10 February 2017
Snap files for IPO
Snap, the parent of social media photo sharing application Snapchat, is trying its hand at the capital market by filing paperwork with the New York Stock Exchange for an initial public offering worth around USD 3,000 million. Founders Evan Spiegel and Robert Murphy, as well as venture capitalists Lightspeed and Benchmark Capital, are expected to divest their stakes through the deal by the end of this year. Underwritten by financial giants including Morgan Stanley, Goldman Sachs and JP Morgan, the IPO is the second largest to have been announced globally in the past four years, according to Zephyr, the M&A database published by Bureau van Dijk. The highest valued IPO during the period is Hotel Lotte’s KRW 5,742 billion (USD 5,002 million) planned listing on the Korea Exchange, which is also set to take place this year.

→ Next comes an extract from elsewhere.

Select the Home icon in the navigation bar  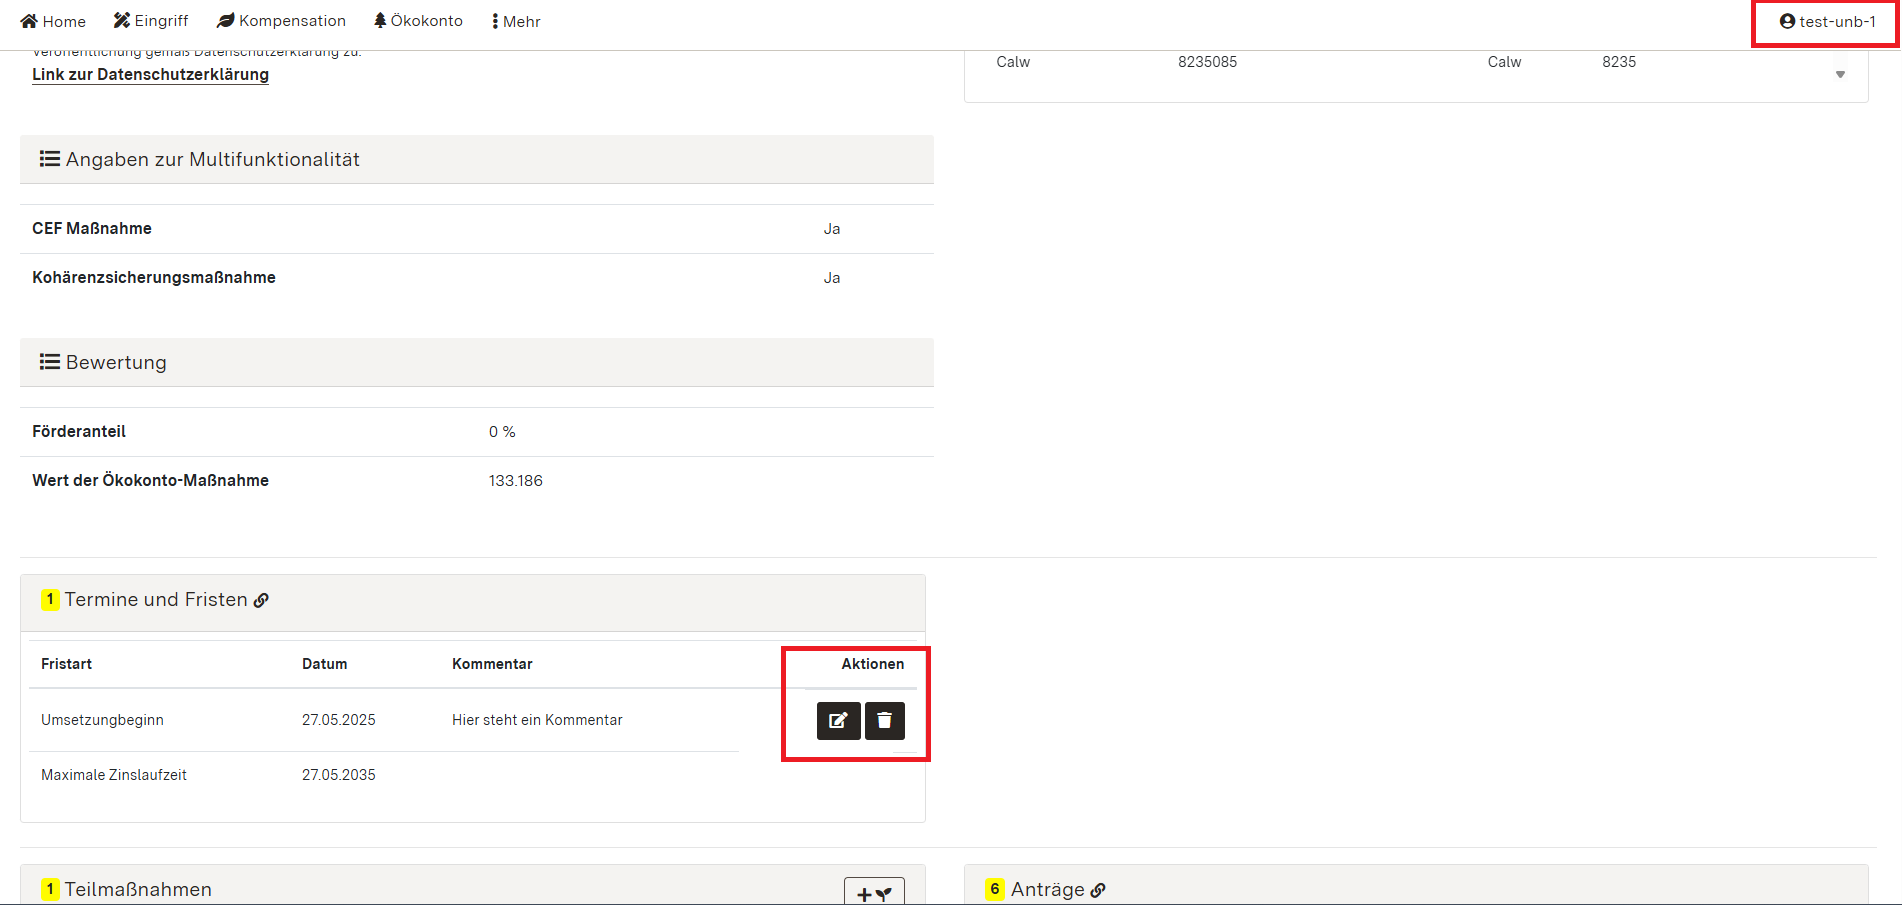(29, 20)

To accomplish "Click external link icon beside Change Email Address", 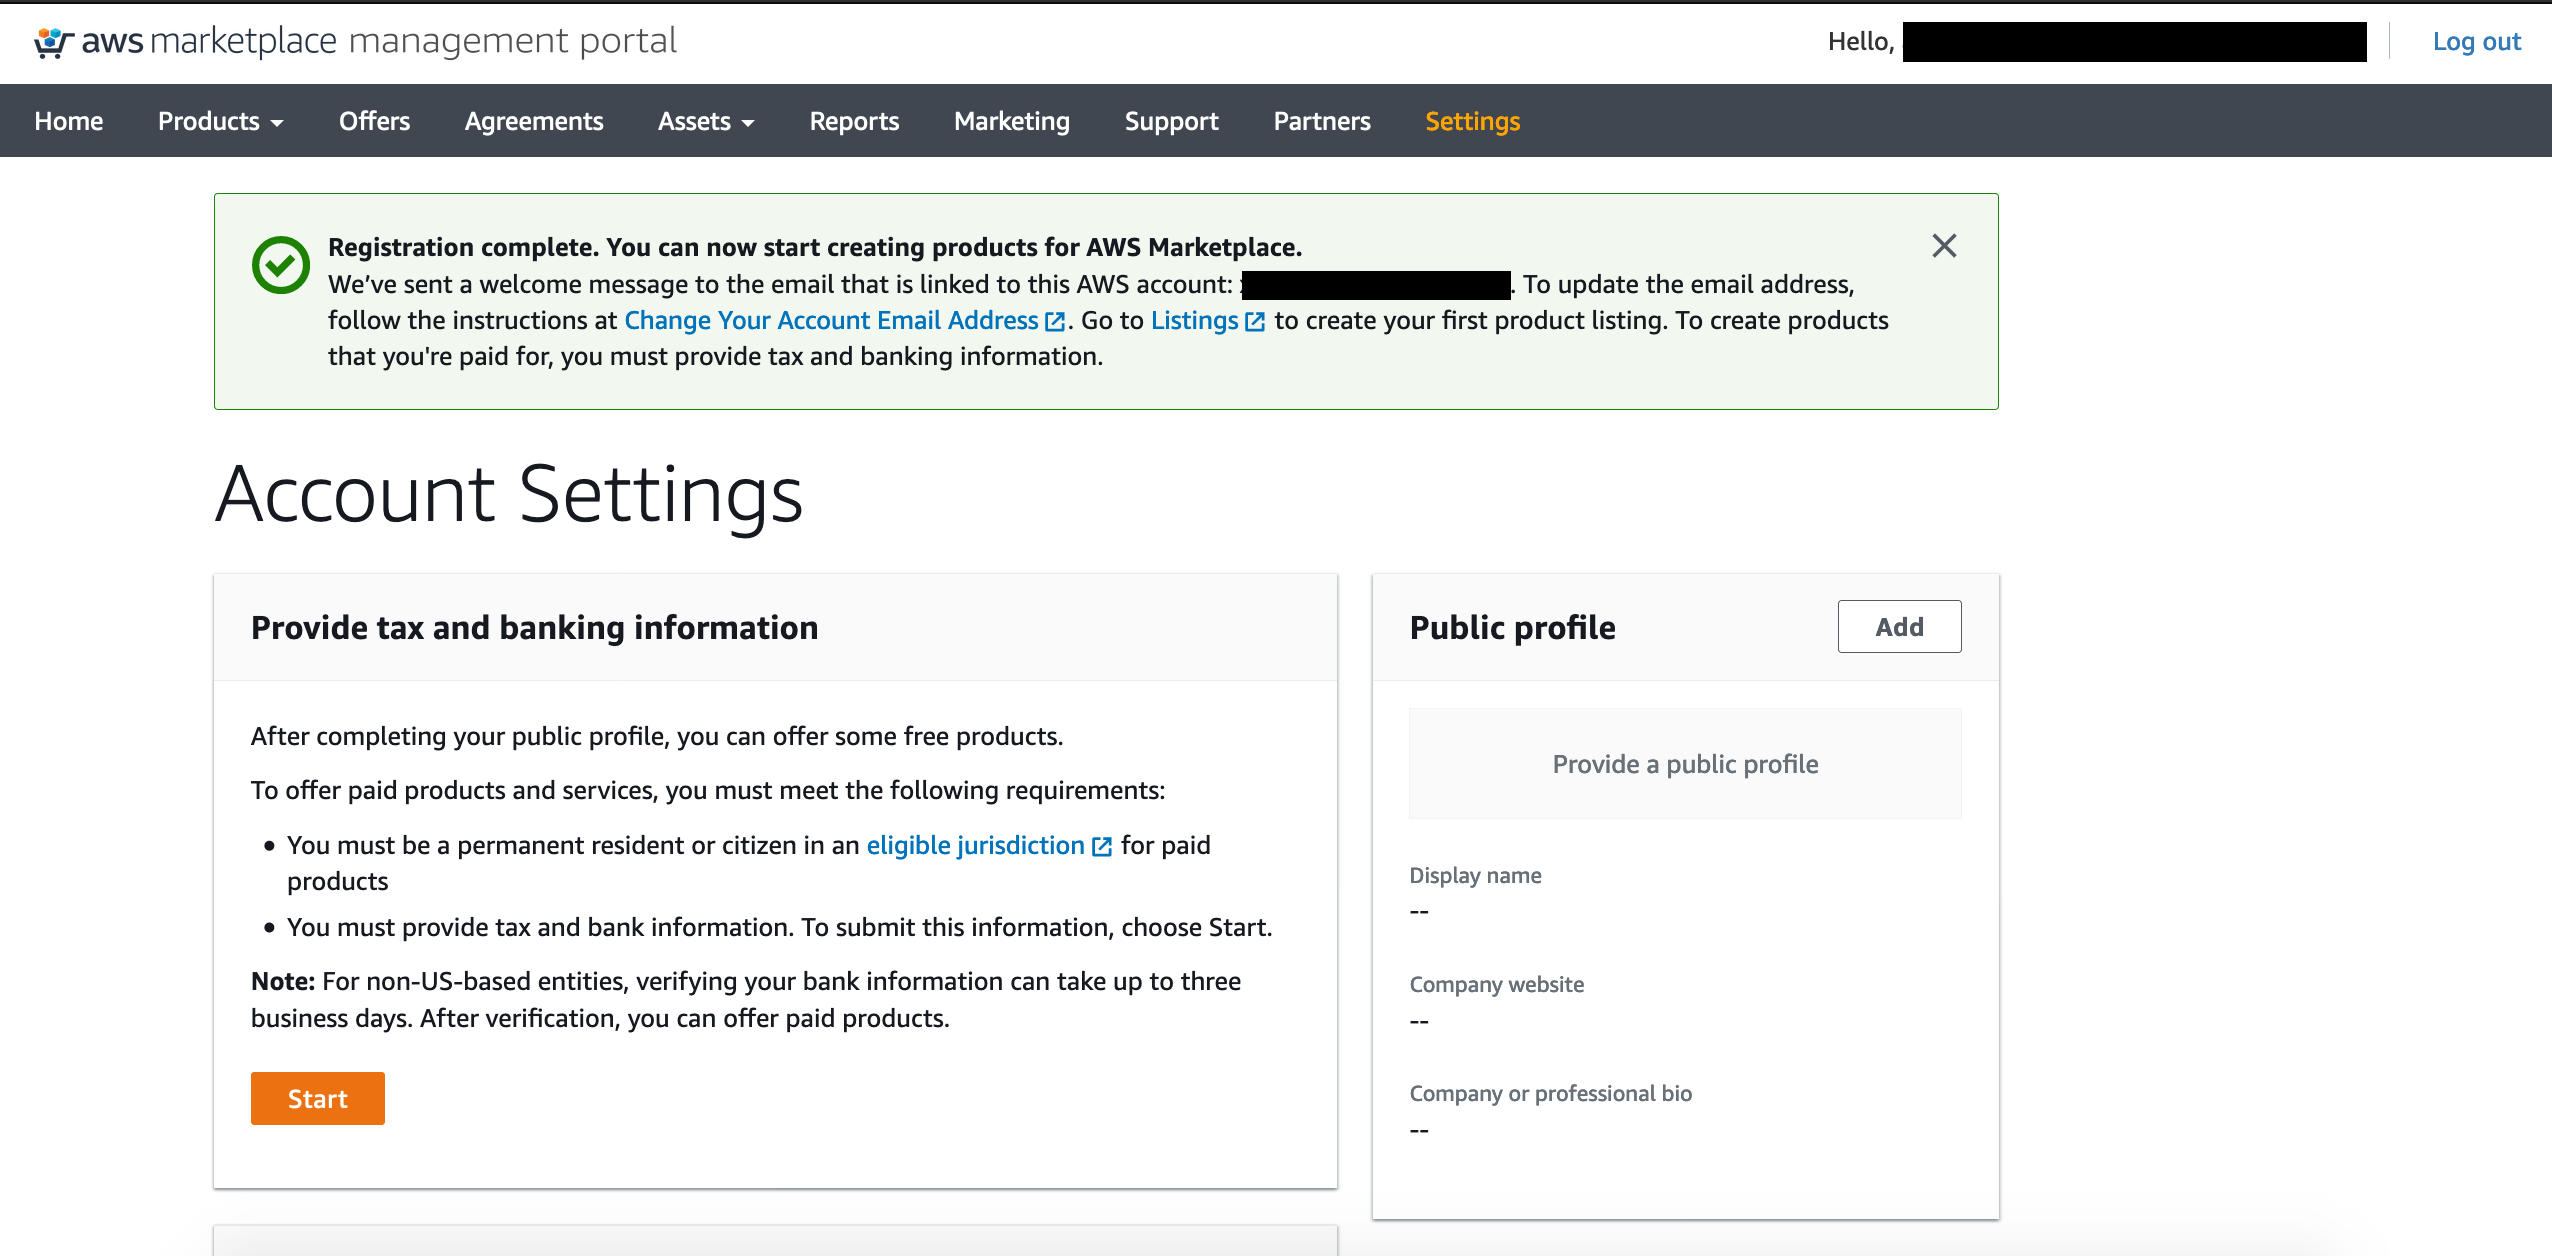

Released in 2011, Snapchat is essentially a platform that enables pictures to be shared temporarily with other people. A popular “selfie tool” among youngsters, it comes with quirky features that, for instance, allow users to digitally edit animal images onto their faces. Snap also operates Discover, where media content, such as articles and videos, is published transiently. Furthermore, the company’s business scope has gone beyond the software sector as it launched its own smart-eyewear brand Spectacles last year after acquiring Vergence Labs, a Californian smart glasses maker, in 2014.
Just like other social networking sites, Snap largely earns its profits from advertisements on its platform. Although its share of the digital advertising sector in the US currently remains a far cry from Facebook and Google’s (which together accounted for 58.0 per cent of the industry in 2016), Snap’s revenues are likely to grow threefold to USD 1,000 million in 2017 from the previous year, according to the Economist. This would appease advertisers, which have long faced an industry dominated by the two internet giants, according to Chris Vollmer of audit firm PricewaterhouseCoopers, as reported by the newspaper.
The Economist, however, also highlighted some concerns over the sustainability of Snap’s post-IPO growth. Unlike Facebook and Google, Snap may find it challenging to break into emerging markets, where its data-consuming application can be more costly for users compared to those in rich Western countries. Other obstacles plaguing the photo sharing company include increasing competition from Facebook unit Instagram, which has just launched its own “stories” feature to rival Snap.
Last year, Snap successfully raised USD 1,809 million in a series F funding round involving Alibaba Group, Yahoo!, Sequoia Capital and other subscribers. According to Zephyr, it also purchased several technology companies during the period, with the highest valued transaction being its USD 100 million acquisition of Bitstrips, a mobile application developer, in July.